# What is required
Copy exactly the lines starting at the one that contains "The width and" and running through the end of the material below. Exclude any pictures.

[Start of Attachment]

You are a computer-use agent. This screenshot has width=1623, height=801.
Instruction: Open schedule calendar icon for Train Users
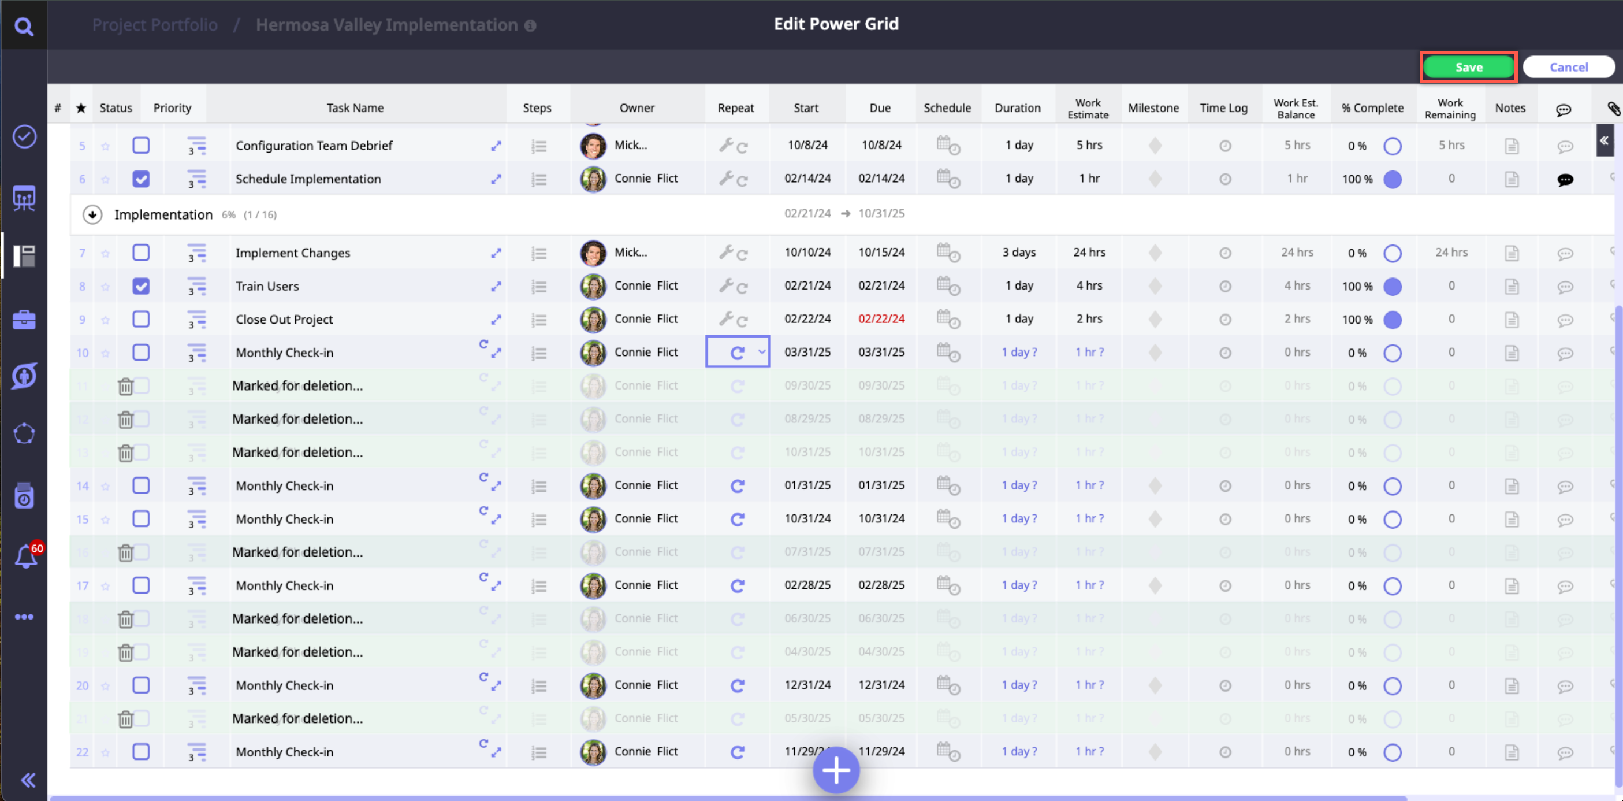(947, 286)
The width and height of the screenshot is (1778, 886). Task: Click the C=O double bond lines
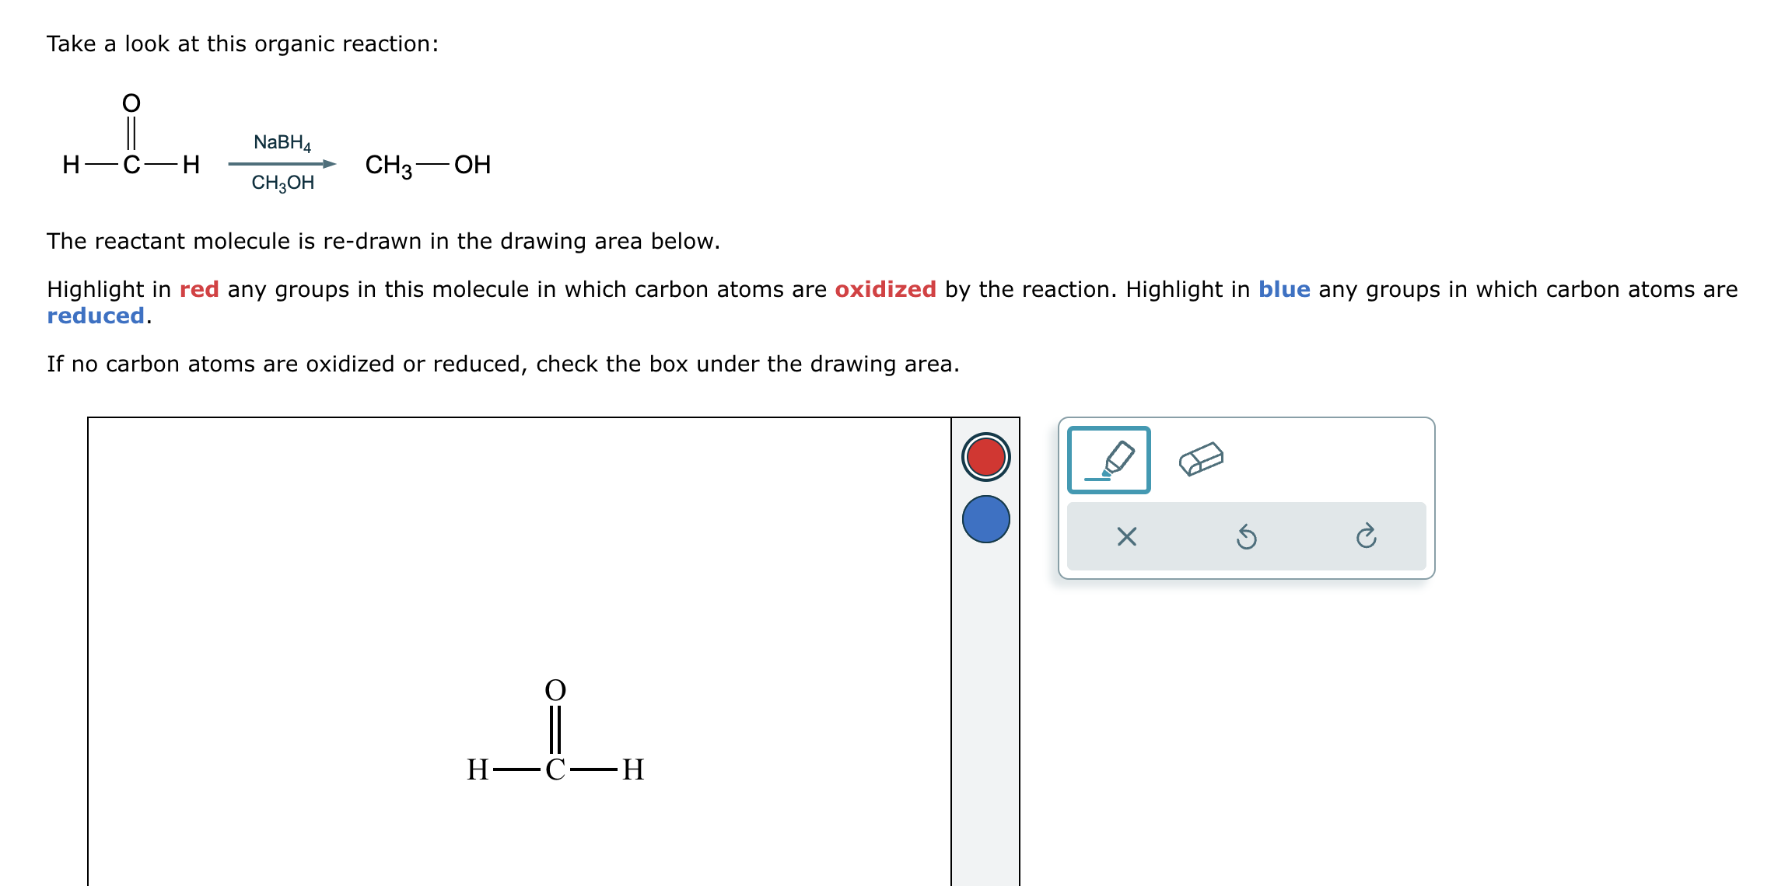click(x=555, y=729)
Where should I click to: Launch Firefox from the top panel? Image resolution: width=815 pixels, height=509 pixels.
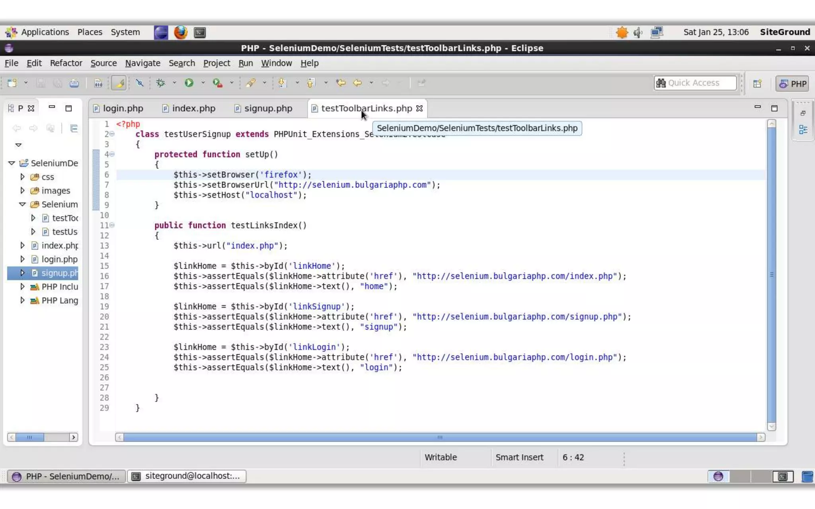180,32
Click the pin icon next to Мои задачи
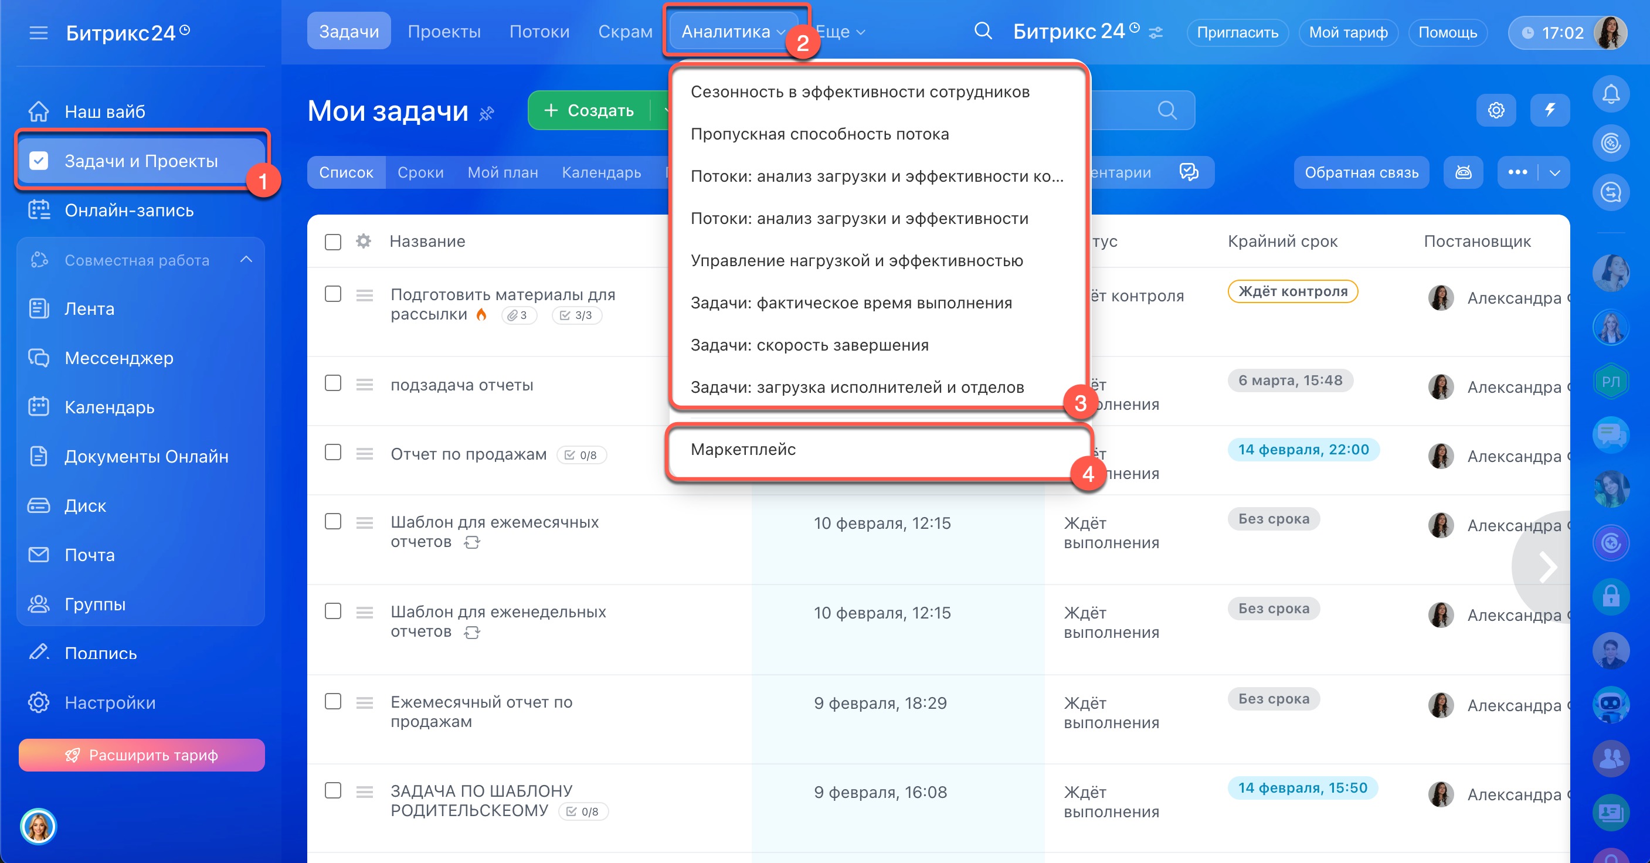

[End of Attachment]

# Task response
The width and height of the screenshot is (1778, 886). Task: Click the C=O double bond lines
click(x=555, y=729)
Where should I click to: Launch Firefox from the top panel? Image resolution: width=815 pixels, height=509 pixels.
180,32
Click the pin icon next to Мои задачи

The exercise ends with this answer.